> Stored data:
****************
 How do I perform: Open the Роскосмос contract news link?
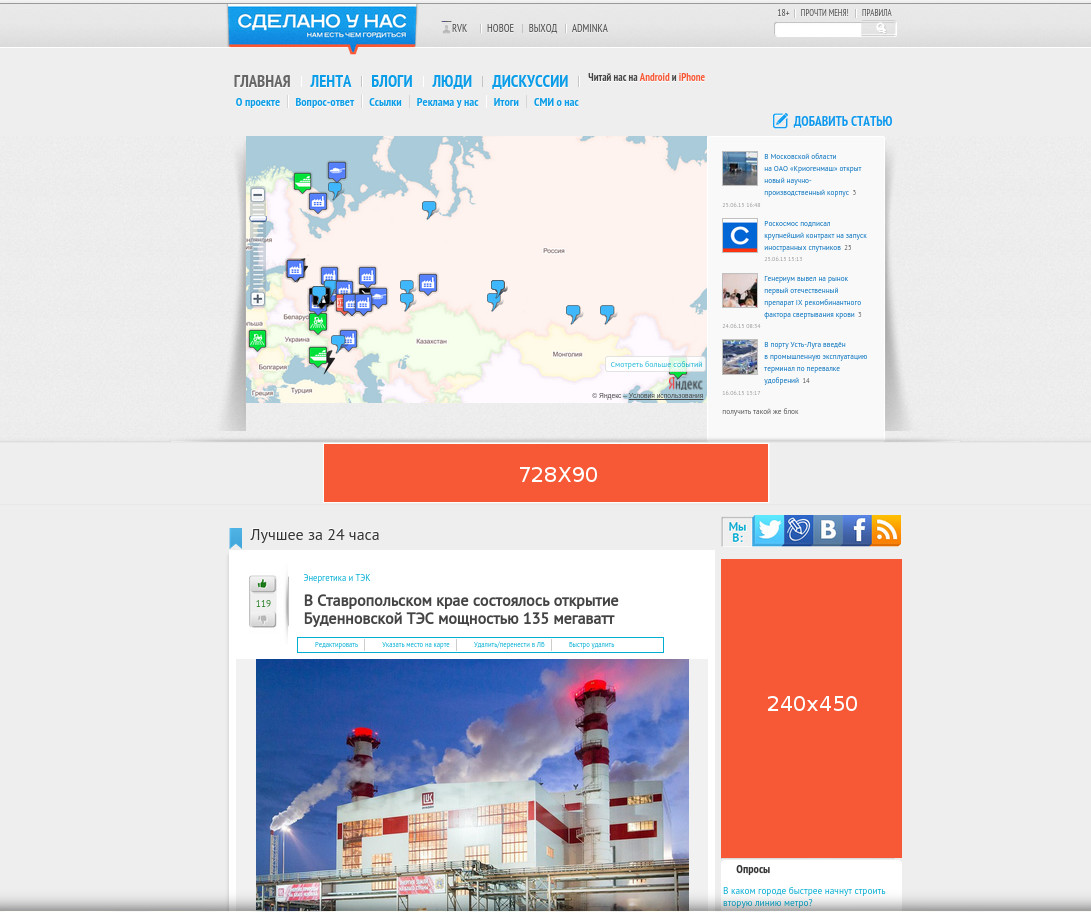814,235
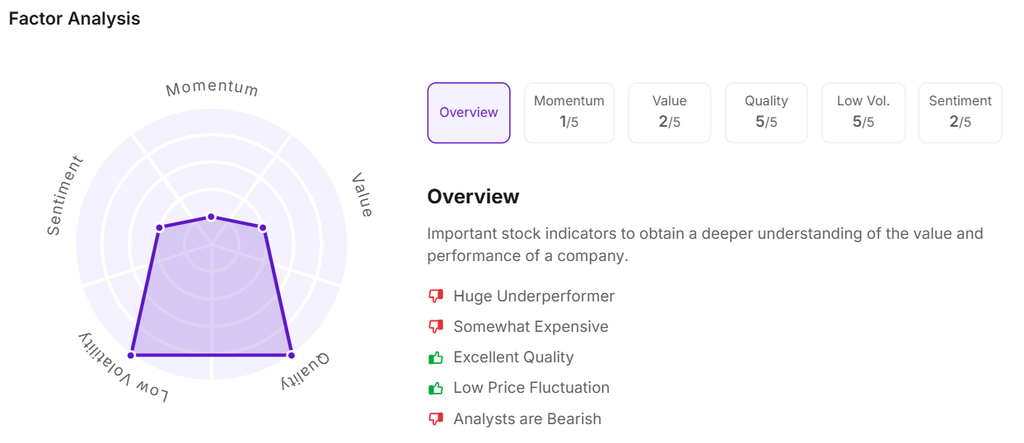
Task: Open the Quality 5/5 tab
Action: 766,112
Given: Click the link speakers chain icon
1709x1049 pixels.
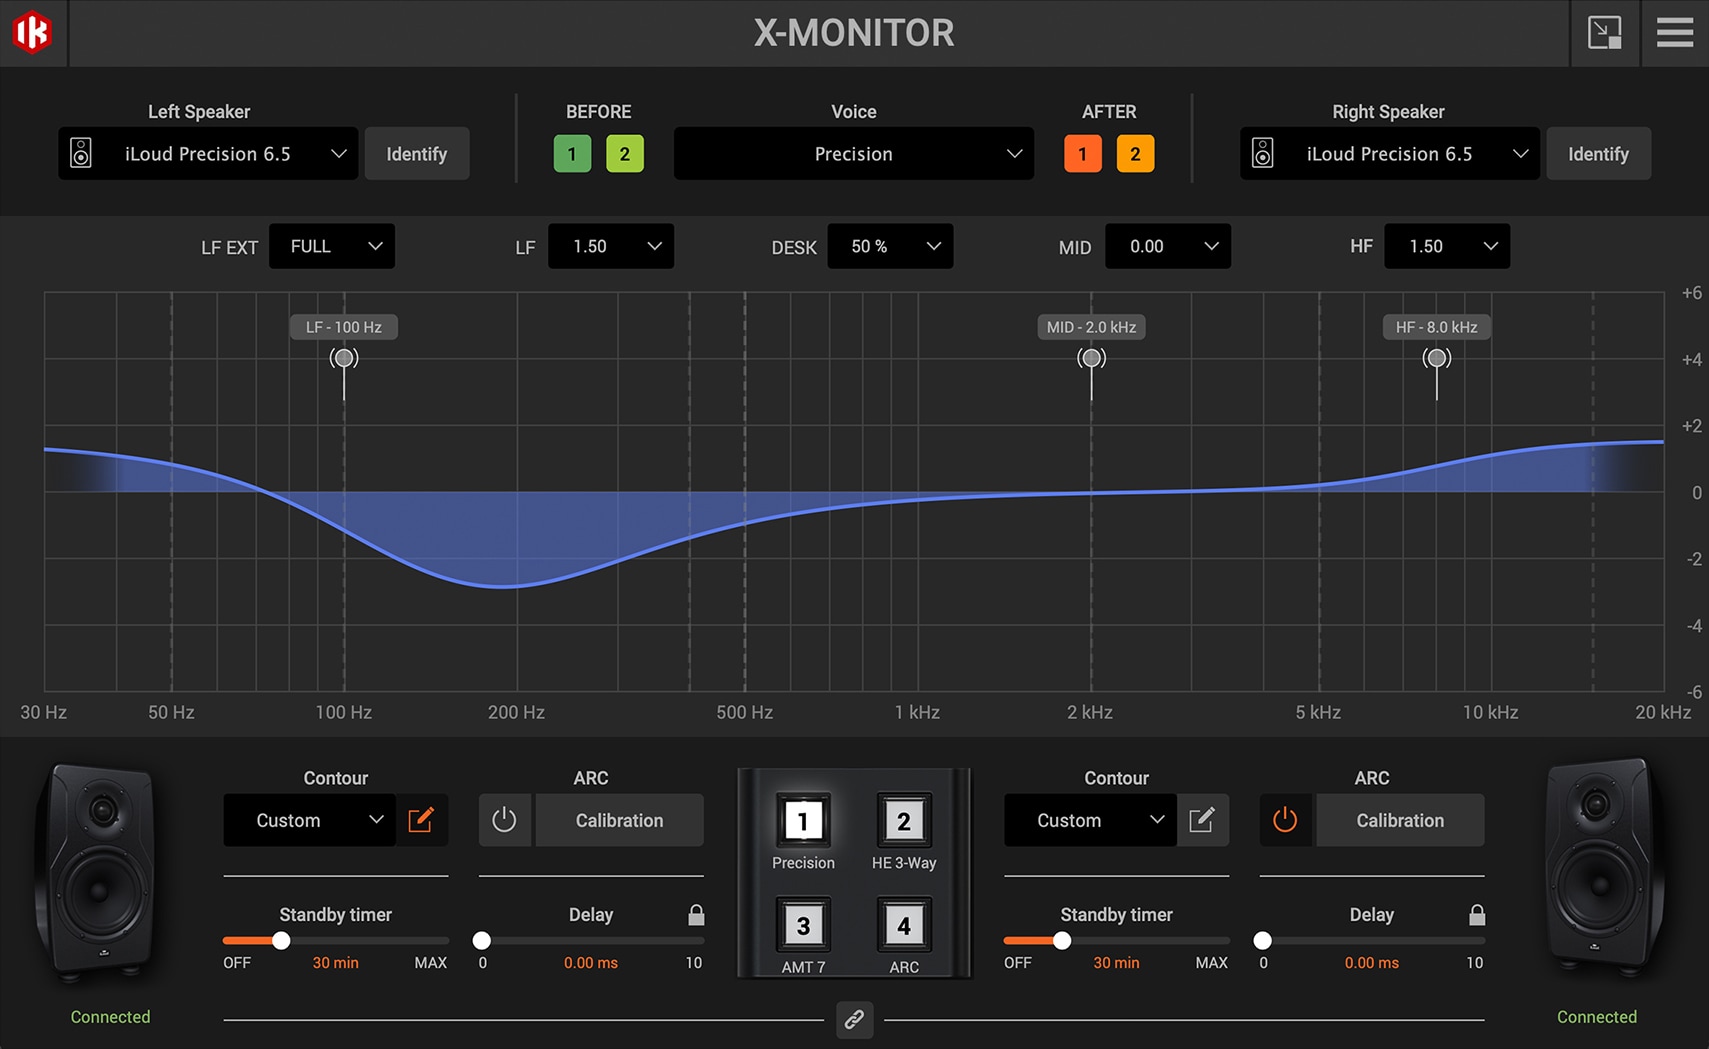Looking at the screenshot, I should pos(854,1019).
****************
The lines to repeat start at the one holding "Given: Click the link speakers chain icon" and run through the last line of the records above; write them out exactly, both ends included, but not the pictures.

> THE ANSWER:
Given: Click the link speakers chain icon
1709x1049 pixels.
Looking at the screenshot, I should pos(854,1019).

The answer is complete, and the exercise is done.